2018 年 25 巻 3 号 p. 262-268
Aims: The J-STARS study examined whether pravastatin (10 mg/day) reduces recurrence of stroke in non-cardioembolic ischemic stroke patients who were enrolled within 1 month to 3 years after initial stroke events (ClinicalTrials.gov, NCT00221104). The main results showed that the frequency of atherothrombotic stroke was low in pravastatin-treated patients, although no effect of pravastatin was found for the other stroke subtypes. We evaluated differences of early (within 6 months) or late (after 6 months) pravastatin treatment benefits on the incidence of stroke or transient ischemic attack (TIA), as well as atherothrombotic stroke and the other subtypes.

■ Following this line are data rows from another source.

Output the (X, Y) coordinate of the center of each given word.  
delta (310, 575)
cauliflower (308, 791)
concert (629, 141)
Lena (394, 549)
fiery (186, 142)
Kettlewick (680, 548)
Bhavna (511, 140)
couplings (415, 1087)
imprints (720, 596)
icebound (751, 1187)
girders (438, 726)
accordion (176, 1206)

Methods: Subjects in the J-STARS study were classified into two cohorts, depending on whether they enrolled early (1 to 6 months) or late (6 months to 3 years) following initial stroke events.
Results: A total of 1578 patients (491 female, 66.2±8.5 years) were randomly assigned to either the pravastatin group (n=793; n=426 in the early cohort, n=367 in the late cohort) or the control group (n=785; n=417 in the early cohort, n=368 in the late cohort). During the follow-up of 4.9± 1.4 years, the rate of atherothrombotic stroke was lower in the pravastatin group compared to controls in the early cohort (0.24 vs. 0.88%/year, p=0.01) but not in the late cohort (0.17 vs. 0.39%/year, p=0.29). However, this difference of pravastatin effect on atherothrombotic stroke was not significantly interacted by the early or late cohort (p=0.59). The incidence rates of other stroke subtype were not different in between pravastatin and control groups despite the timing of entry.
Conclusions: Pravastatin is likely to reduce atherothrombotic stroke in patients enrolled within 6 months after stroke onset. However, the clinical efficacy for prevention of recurrent stroke was not conclusive with earlier statin treatment.